[Collected data]
* * * * * * * * *

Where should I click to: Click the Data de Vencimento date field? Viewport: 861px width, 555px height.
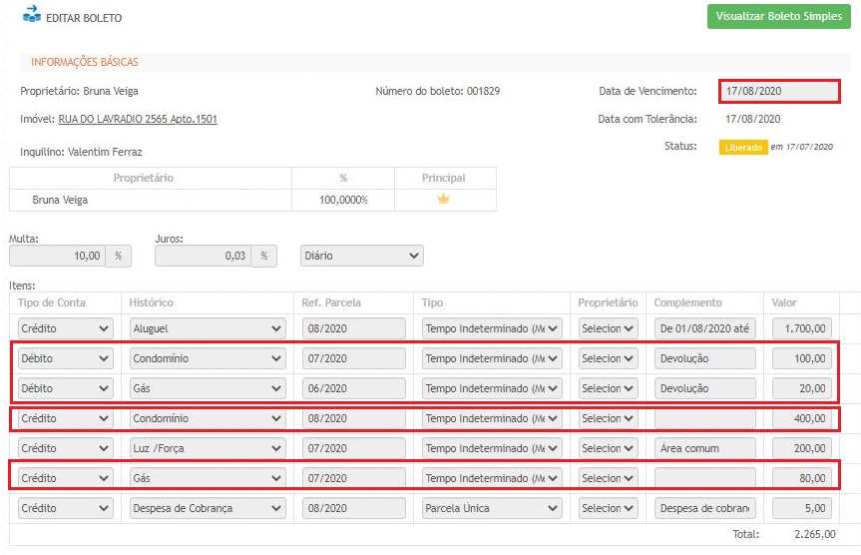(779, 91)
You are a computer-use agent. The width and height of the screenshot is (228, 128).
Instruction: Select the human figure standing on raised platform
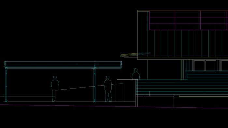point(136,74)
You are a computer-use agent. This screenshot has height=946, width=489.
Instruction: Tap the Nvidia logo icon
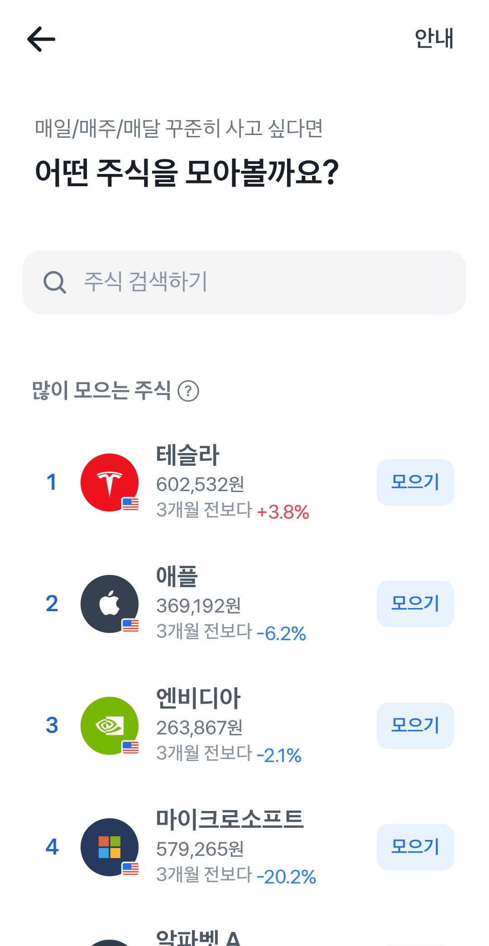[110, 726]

* * * * * * * * *

Quote the records in their entirety, keeping the wording exact and excluding pictures.

Output:
Where should I click to: Click the Data de Vencimento date field? Viewport: 861px width, 555px height.
(779, 91)
You are a computer-use agent. The width and height of the screenshot is (228, 128).
Instruction: Select the human figure standing on raised platform
point(136,74)
You are a computer-use agent. This screenshot has height=946, width=489.
Instruction: Tap the Nvidia logo icon
[110, 726]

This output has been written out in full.